I just sent an email out to the parents about this but thought I’d post it here too!

MOON PHASE LOG

Tonight the 4th graders start their Moon Phase log. It should only take a few minutes to do each day… And the goal is to do it each day, including weekends—to really try to find the Moon in the sky and observe its shape/phase. This can be such a powerful/memorable activity if students are able to follow through… Any support that you can give will be much appreciated.

Most of us actually did our first observation in class—we had to lean quite a bit to spot the Moon out our windows. I’m attaching the directions to this email. The directions include a Moonrise/Moonset chart so that students can plan when to do their observations. We looked carefully at the chart and pinpointed those days that might be somewhat problematic because of sleep:

March 9: The Moon will rise at 8:05pm and set at 6:47am.
March 10: The Moon will rise at 9:18pm and set at 7:23am.
Starting on March 11th, students should do their Moon observations in the morning before school, rather than after.

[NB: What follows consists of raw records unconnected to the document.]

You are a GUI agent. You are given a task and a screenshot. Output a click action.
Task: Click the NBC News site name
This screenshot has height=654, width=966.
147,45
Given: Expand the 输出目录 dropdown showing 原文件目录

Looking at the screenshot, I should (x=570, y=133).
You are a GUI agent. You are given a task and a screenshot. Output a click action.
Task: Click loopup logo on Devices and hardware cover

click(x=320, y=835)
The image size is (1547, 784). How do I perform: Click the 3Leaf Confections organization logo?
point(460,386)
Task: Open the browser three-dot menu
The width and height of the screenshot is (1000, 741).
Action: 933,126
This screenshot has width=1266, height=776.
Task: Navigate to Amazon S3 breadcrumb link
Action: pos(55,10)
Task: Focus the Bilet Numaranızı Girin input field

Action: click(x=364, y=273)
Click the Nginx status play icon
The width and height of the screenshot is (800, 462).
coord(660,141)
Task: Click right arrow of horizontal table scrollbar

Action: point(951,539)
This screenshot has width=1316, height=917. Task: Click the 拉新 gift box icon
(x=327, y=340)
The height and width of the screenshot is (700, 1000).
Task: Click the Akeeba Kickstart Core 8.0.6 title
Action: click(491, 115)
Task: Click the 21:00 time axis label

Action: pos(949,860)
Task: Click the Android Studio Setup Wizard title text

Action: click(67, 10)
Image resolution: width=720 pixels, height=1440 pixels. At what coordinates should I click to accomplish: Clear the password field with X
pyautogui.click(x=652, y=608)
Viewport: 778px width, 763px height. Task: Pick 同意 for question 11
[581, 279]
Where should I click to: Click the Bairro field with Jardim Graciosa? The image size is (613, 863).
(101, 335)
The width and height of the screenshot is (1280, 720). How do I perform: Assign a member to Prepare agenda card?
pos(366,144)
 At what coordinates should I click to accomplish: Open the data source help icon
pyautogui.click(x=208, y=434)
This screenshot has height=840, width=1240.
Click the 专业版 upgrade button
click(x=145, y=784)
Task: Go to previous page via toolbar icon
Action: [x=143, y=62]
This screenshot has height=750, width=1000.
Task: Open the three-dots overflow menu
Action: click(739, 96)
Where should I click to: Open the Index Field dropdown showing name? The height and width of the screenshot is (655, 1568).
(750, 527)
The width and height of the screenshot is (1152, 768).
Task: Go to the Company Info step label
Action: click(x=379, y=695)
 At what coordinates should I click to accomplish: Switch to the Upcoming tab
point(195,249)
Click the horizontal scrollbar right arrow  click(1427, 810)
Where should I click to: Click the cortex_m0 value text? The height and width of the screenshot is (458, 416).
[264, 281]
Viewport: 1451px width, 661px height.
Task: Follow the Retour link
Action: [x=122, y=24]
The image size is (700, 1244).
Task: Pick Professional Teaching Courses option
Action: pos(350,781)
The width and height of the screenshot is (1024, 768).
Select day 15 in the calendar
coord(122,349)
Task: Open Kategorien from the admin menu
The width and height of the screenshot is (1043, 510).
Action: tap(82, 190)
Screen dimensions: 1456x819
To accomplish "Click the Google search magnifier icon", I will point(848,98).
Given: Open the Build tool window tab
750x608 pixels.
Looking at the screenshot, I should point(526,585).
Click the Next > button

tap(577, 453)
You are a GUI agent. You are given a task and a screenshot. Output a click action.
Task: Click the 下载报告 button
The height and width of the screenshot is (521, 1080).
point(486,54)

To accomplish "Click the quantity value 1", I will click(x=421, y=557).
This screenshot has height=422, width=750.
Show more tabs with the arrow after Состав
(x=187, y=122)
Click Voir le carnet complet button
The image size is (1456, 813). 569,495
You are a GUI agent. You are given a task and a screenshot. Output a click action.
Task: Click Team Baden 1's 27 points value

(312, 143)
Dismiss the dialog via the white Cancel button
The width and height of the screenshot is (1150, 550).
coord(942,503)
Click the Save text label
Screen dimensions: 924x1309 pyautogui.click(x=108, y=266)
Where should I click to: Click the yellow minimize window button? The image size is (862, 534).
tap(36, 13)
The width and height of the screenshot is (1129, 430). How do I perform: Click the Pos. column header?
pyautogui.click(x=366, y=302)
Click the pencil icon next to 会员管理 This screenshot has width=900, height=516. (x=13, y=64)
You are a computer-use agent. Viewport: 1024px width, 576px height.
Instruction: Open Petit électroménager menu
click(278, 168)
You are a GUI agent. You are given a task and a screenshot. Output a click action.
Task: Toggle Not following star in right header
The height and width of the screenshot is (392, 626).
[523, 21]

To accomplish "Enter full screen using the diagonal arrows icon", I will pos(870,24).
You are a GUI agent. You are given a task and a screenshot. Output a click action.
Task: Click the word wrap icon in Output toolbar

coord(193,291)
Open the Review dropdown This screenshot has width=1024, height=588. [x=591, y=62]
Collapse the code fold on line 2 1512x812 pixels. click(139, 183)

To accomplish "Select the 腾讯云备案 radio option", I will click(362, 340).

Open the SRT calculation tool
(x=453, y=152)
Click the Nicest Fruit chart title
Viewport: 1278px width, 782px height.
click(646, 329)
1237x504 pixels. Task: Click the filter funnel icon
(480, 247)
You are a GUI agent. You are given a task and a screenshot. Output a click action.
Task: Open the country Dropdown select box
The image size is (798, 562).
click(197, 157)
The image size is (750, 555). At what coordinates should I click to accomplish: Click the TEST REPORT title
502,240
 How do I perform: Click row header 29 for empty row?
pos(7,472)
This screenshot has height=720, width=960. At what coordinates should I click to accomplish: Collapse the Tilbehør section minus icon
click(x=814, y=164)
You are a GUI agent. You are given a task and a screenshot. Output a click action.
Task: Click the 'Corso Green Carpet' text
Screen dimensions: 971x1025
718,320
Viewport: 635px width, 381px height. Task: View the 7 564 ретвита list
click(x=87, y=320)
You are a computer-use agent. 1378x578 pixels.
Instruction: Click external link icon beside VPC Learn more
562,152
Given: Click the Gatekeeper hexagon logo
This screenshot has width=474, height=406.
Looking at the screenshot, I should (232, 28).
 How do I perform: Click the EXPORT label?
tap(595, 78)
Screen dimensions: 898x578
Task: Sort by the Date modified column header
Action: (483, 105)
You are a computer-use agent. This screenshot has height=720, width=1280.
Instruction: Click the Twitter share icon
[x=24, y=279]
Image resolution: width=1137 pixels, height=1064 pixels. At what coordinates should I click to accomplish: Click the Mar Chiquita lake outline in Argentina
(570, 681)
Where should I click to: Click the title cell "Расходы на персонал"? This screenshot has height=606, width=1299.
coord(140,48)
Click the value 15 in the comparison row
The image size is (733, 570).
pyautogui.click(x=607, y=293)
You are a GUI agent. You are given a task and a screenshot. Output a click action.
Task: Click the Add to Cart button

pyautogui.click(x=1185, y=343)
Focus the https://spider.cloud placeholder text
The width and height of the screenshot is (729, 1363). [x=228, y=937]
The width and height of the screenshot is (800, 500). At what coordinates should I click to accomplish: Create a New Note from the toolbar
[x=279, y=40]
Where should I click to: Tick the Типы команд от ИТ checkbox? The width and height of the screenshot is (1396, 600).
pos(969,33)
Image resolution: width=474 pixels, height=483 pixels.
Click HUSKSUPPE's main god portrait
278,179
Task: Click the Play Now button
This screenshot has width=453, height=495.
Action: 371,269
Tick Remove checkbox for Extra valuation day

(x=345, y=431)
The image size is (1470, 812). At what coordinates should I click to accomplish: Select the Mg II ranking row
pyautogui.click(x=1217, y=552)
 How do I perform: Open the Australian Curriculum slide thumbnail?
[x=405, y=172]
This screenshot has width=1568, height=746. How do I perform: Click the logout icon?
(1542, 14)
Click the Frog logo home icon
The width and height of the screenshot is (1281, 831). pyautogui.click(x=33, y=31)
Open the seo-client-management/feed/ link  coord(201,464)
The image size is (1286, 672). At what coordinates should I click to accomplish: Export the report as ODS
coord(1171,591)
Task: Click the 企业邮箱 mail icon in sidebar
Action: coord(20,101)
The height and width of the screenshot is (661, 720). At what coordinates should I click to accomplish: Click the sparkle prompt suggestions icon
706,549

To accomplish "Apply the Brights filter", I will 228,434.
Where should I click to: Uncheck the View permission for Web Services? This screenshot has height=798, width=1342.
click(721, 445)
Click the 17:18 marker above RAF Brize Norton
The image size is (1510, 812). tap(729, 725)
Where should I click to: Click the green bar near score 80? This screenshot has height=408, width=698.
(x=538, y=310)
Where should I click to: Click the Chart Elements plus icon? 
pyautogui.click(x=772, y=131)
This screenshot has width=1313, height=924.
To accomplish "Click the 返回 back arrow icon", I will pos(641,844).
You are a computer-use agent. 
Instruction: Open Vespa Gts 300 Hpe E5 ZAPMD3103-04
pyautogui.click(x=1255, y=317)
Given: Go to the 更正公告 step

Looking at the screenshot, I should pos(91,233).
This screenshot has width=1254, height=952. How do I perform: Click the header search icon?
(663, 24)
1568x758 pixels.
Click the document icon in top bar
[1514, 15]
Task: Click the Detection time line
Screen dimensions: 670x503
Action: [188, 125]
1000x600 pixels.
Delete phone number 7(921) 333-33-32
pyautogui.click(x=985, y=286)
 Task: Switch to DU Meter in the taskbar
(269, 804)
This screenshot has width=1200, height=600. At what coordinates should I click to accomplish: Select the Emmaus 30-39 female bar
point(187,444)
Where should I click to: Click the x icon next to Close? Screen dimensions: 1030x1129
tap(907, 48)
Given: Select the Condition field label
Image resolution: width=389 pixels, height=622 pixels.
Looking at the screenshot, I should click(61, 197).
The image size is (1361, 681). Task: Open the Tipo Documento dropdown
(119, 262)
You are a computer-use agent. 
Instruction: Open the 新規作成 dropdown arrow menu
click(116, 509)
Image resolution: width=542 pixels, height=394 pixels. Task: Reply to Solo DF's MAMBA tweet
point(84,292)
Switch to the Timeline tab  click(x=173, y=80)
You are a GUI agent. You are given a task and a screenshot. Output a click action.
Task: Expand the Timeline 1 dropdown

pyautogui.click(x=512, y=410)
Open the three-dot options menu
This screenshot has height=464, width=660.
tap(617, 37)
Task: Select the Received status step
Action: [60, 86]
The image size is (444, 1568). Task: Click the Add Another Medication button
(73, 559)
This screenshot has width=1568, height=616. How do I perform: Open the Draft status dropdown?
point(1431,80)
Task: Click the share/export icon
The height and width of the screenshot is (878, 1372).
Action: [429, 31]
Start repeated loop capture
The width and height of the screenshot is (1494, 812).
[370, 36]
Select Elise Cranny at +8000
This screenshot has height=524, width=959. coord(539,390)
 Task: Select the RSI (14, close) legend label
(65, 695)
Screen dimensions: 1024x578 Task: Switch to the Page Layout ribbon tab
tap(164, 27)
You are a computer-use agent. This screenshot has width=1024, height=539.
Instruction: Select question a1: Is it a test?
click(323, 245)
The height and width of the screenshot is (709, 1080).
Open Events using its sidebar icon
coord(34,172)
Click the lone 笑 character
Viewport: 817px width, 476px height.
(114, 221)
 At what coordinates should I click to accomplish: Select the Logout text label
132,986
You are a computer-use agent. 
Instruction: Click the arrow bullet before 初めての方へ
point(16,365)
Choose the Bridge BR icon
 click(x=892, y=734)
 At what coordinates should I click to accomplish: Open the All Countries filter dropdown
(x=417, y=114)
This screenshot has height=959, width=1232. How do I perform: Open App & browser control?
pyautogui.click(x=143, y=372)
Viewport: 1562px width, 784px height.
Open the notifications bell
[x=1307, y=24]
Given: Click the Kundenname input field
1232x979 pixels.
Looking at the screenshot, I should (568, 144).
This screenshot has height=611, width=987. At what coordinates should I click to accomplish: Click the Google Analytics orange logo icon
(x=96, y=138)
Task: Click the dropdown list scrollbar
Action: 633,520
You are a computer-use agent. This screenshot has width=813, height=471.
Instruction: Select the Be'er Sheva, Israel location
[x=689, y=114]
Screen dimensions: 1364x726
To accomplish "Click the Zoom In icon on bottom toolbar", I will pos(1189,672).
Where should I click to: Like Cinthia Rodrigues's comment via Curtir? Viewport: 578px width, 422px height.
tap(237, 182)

The toughest part about understanding the phases of the Moon is realizing that half of the Moon is always lit up (the half that is pointed towards the Sun)… When there’s a new Moon the half that is lit is pointed away from us. When there’s a full Moon we can see the whole illuminated side… All the other phases result because we’re only seeing part of the lit up half from our perspective on Earth. That’s what the Moon’s Orbit diagram (“How the Moon Works”) is all about. I’ve already plugged in 2/28 and 2/29 so that the students can see how to mark the orbit diagram… It’s just an approximate placement and now that I study it closer, I’m realizing that I’ve probably got the 28th way too close to the 29th—so the students and I will learn how best to place the dates on the Moon’s together 

As always, please let me know if you have any questions.